======== DATA FOR THIS EXERCISE ========

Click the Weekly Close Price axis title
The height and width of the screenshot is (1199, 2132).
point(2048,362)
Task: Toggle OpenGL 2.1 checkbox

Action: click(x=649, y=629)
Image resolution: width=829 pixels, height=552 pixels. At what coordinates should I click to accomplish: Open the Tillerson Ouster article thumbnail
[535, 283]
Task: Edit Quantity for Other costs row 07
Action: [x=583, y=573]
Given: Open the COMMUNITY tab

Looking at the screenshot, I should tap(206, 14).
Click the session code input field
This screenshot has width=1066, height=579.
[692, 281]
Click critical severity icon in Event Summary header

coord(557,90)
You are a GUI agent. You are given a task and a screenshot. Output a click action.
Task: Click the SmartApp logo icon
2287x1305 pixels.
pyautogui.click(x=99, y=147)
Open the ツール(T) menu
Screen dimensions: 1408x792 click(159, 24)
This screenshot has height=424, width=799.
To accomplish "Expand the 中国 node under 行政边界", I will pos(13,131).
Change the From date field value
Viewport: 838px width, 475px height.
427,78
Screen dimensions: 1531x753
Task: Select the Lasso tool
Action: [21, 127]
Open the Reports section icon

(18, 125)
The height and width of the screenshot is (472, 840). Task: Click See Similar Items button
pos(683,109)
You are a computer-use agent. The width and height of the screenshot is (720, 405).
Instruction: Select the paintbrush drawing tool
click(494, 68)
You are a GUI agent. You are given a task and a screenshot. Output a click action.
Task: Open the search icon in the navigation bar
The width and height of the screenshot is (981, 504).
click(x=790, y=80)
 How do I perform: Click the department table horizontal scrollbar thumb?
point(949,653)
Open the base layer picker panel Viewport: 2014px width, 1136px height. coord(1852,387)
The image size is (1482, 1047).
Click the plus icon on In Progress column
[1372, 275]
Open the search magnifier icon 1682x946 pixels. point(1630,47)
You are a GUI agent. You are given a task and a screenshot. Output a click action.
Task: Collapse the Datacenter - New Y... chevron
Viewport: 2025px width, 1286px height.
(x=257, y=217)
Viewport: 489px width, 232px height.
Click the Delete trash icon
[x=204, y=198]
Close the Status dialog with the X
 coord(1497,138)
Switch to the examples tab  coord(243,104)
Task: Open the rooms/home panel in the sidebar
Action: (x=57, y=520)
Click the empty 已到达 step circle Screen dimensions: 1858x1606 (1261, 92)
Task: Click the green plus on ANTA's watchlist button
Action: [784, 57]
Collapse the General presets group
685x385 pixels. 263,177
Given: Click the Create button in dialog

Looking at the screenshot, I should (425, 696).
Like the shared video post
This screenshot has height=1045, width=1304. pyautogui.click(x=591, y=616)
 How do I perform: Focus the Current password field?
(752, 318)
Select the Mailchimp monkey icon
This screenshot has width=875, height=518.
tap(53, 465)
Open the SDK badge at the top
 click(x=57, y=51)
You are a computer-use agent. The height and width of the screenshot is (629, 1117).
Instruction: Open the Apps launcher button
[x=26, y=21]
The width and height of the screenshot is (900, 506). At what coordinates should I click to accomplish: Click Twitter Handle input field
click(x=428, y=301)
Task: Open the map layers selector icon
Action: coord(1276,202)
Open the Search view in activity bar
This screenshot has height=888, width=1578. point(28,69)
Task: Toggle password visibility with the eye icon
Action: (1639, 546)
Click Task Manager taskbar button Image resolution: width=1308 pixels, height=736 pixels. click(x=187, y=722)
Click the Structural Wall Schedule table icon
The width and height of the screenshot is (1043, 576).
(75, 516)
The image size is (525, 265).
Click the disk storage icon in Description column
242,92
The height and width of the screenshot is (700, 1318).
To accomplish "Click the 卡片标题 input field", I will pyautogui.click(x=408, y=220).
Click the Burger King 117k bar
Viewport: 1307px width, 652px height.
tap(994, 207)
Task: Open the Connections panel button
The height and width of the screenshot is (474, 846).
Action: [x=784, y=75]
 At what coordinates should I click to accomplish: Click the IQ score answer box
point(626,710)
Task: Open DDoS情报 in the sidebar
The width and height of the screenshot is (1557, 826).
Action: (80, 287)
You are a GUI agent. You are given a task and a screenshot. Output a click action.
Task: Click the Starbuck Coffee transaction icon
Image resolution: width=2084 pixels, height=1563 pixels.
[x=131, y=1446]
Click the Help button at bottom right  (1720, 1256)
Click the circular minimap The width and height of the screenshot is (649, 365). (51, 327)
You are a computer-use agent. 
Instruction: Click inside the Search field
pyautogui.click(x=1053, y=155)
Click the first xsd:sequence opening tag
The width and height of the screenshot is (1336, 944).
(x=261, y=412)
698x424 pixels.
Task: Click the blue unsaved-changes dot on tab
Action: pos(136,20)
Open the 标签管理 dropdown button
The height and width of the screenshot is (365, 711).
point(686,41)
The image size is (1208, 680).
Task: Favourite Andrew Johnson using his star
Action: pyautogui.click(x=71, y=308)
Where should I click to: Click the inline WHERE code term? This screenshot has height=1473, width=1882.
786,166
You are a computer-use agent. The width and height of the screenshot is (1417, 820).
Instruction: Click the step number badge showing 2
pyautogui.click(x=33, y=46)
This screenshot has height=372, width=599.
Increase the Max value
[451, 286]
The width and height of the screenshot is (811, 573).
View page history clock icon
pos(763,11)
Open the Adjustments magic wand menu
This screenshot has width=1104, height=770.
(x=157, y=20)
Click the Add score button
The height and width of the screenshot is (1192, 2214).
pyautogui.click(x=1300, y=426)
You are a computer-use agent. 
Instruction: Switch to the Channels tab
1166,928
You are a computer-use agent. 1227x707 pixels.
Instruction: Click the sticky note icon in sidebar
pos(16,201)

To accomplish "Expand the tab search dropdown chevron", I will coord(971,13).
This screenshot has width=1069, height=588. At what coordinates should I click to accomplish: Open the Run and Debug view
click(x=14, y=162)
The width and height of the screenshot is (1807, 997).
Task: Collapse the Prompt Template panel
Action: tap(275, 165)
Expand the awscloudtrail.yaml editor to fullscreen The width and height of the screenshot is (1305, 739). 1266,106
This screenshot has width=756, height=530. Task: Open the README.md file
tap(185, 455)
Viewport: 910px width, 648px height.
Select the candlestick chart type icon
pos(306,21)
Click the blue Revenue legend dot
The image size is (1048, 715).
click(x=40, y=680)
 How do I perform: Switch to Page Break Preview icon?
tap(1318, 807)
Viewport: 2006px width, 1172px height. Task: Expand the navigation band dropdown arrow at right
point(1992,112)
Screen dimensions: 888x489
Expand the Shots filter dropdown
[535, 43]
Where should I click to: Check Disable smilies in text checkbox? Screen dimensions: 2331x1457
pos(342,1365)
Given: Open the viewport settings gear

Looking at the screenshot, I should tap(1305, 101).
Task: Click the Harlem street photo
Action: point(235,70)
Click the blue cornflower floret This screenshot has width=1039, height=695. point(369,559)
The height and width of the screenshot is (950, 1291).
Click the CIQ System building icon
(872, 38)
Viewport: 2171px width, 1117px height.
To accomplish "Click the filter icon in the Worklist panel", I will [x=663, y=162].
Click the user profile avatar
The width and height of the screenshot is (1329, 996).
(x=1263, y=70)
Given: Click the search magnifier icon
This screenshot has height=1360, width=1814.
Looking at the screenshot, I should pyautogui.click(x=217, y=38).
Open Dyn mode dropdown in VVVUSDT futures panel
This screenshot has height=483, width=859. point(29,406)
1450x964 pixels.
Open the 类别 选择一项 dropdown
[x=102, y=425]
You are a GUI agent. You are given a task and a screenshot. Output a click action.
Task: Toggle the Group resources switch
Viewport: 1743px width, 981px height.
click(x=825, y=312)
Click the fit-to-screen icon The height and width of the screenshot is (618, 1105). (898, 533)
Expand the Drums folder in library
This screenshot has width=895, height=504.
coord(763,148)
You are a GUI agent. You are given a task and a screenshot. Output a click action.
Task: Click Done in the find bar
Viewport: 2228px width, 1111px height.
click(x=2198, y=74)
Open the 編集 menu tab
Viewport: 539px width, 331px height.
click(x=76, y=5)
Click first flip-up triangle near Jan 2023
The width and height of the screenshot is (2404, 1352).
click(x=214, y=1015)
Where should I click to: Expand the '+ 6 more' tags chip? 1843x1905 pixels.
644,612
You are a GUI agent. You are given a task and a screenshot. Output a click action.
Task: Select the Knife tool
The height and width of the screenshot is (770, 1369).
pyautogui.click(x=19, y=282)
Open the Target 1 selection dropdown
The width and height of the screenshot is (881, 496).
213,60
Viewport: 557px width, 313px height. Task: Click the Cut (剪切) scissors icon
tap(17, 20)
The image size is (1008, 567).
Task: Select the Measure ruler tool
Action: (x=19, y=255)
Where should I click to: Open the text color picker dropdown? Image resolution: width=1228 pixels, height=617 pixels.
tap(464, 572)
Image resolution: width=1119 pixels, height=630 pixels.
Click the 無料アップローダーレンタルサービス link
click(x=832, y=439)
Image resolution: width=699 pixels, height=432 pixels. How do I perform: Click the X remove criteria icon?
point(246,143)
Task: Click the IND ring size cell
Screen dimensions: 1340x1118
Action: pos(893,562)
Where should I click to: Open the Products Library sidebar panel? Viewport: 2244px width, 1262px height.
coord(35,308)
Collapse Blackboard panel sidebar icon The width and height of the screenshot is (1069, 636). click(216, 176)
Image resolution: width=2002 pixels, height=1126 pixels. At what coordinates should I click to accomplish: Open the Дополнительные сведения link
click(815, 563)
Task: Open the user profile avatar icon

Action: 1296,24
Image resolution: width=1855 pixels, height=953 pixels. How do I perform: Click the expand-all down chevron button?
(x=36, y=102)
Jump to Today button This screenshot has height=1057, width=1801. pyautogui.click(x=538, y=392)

========

> **AIM OF THE TASK**
Wherever a line above contains the string "magnifier", copy that line.

> **TASK ANSWER**
Open the search magnifier icon 1682x946 pixels. point(1630,47)
Given: Click the search magnifier icon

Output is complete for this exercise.